Given records ▸
--------

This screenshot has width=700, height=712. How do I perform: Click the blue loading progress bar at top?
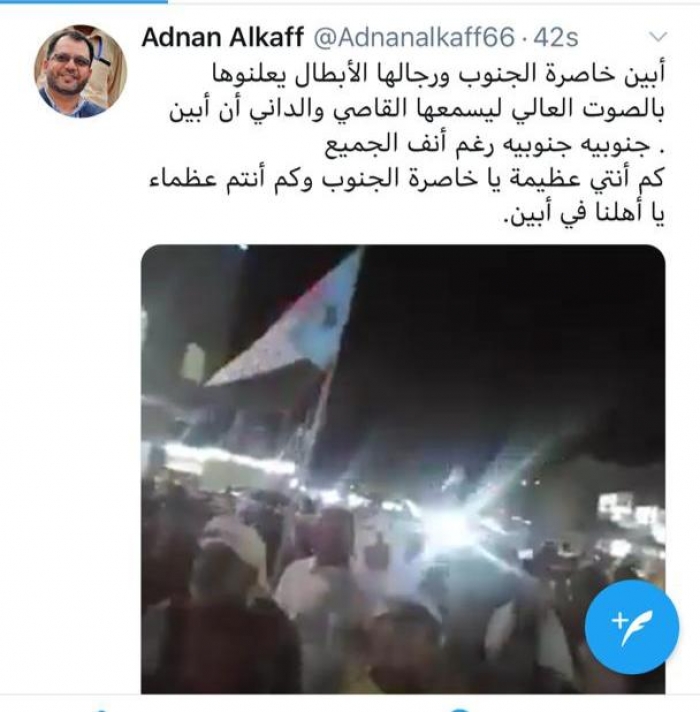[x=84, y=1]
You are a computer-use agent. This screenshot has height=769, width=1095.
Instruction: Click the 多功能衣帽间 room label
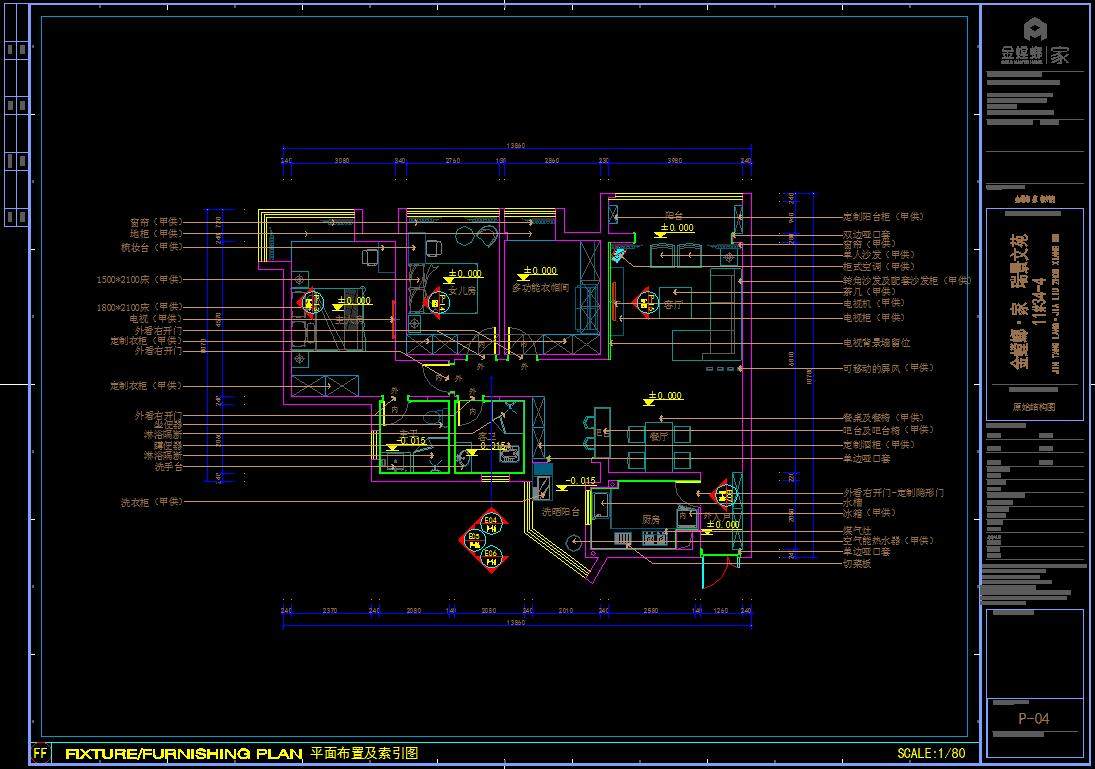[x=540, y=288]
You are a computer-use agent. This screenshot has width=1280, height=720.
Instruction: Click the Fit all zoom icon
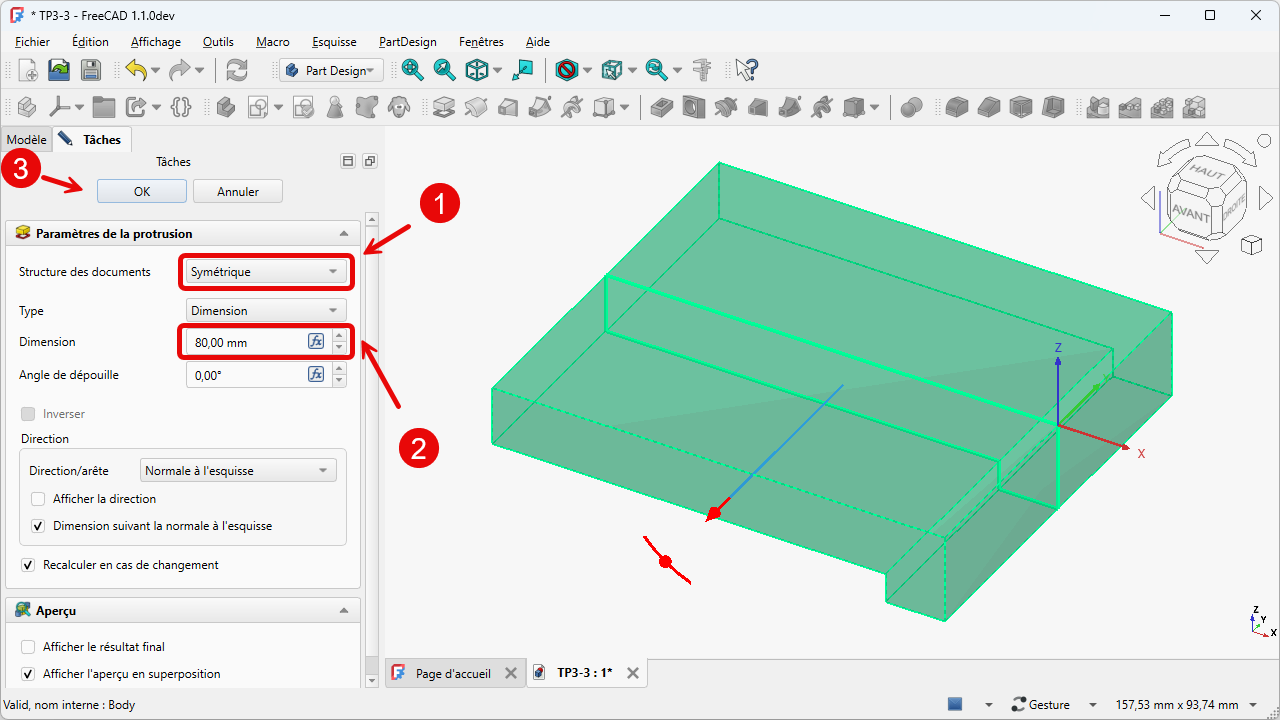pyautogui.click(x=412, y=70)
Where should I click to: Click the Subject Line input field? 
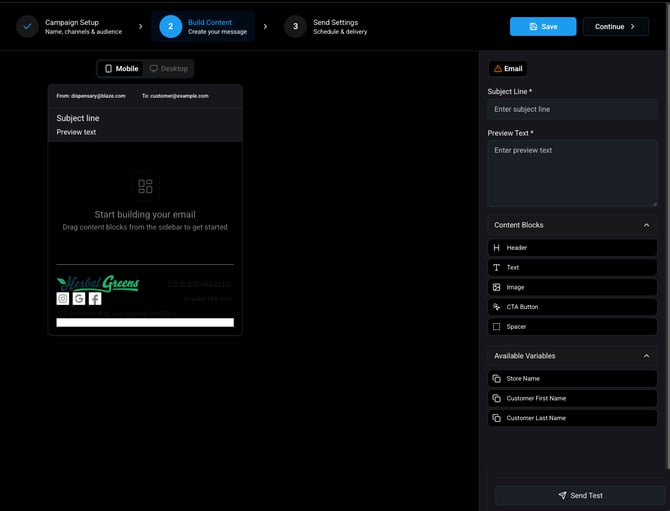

--------

Action item ▸ Search the data for the string "computer" and copy out every line where it is found.

Expected answer ▸
You are a computer-use agent. This screenshot has height=769, width=1095.
You are a computer-use agent. This screenshot has width=1280, height=720.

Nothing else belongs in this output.